RSA: LA CARENZA DI PERSONALE E' STRUTTURALE

Case Di Riposo
| 21 giugno 2024

Trento, 21 giugno 2024 - Il problema dell’assistenza agli anziani in una società in cui l’aspettativa di vita si allunga e il tasso di natalità è in calo è un aspetto fondamentale della qualità di vita di una comunità. Non fa eccezioni il Trentino dove la carenza di personale nelle case di riposo è un’emergenza quotidiana. Nei giorni scorsi l’assessore provinciale alla sanità, Mario Tonina, ha addirittura invocato la possibilità di stabilire accordi internazionali per attrarre OSS e infermieri. Stupisce quindi apprendere dalla presidente di Upipa che per i “posti sollievo” non ci sarebbero problemi di personale. “E’ vero che i posti sollievo nelle RSA trentine sono pochi – commenta Roberto Moser, vicesegretario generale Fenalt, sindacato di maggioranza nelle case di riposo trentine - e che ne servirebbero di più, ma non si può far passare l’idea che essi non pongano problemi di personale, solo perché già previsti in organico. La realtà non va mistificata né si devono alimentare illusioni. Nelle RSA trentine i problemi di personale sono strutturali. Si pensi che secondo le nostre stime servirebbero altri mille operatori oltre gli attuali in servizio. E’ vero, quindi che i posti andrebbero aumentati, ma non va taciuto il problema della carenza di organico, altrimenti si sta solo discutendo di parcheggi per anziani. E questa non è assistenza, ma business.”

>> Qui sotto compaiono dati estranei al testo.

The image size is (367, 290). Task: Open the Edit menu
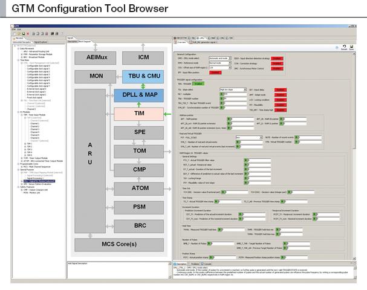(19, 30)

Da anni Fenalt sostiene la necessità di rivedere i parametri del rapporto ospiti/operatori per aumentare la qualità dei servizi e alleviare le condizioni di lavoro. “Se è vero che l’aspettativa di vita si allunga – precisa Moser – è altresì vero che si è alzata anche l’età media degli operatori che ormai si avvia verso i 55 anni. E ciò pone problemi non trascurabili in un lavoro pesante come quello degli OSS”.

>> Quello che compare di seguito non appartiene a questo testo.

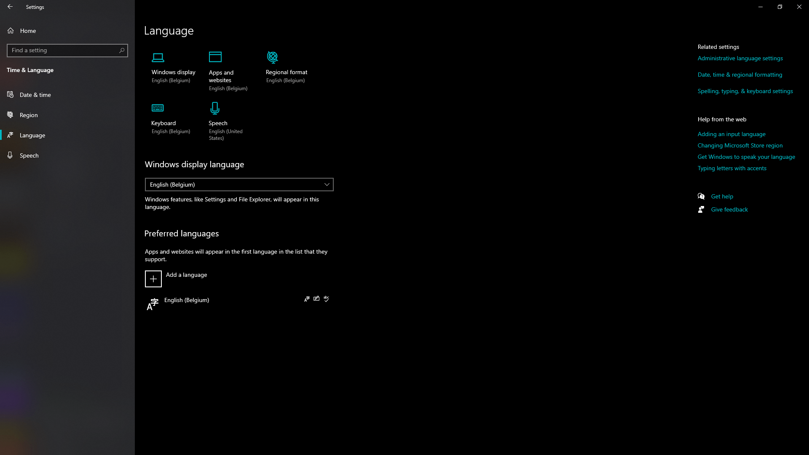Click the Date and time sidebar icon
The image size is (809, 455).
tap(11, 94)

Nel corso del tempo le RSA trentine hanno visto cambiare profondamente anche la tipologia di utenti e incrementare i casi di patologie gravi: “Oggi le RSA sono vere e propri e cliniche con esigenze assistenziali di elevato livello. Quindi non è accettabile che si reclamino più posti senza sottolineare la necessità di dare risposte adeguate sul versante del servizio. Il personale è stremato dai carichi di lavoro, disincentivato dalla difficoltà di conciliare vita familiare e professionale, demotivato da stipendi non gratificanti. Non si può andare avanti così. È quotidiano per noi il confronto con mamme o padri che non sanno come gestire i figli, con figli che non sanno come gestire i genitori anziani. L’assistenza non può fare a meno di queste persone e non può non tener conto delle loro necessità. Non stiamo parlando di una catena di montaggio che può essere automatizzata”. Conclude Moser.
Fenalt precisa anche di essere ancora in attesa della convocazione promessa dall’assessore Tonina nei mesi scorsi per aprire un tavolo di confronto dedicato alla risoluzione dei mali che affliggono le case di riposo ed auspica che ciò possa avvenire prima della pausa estiva.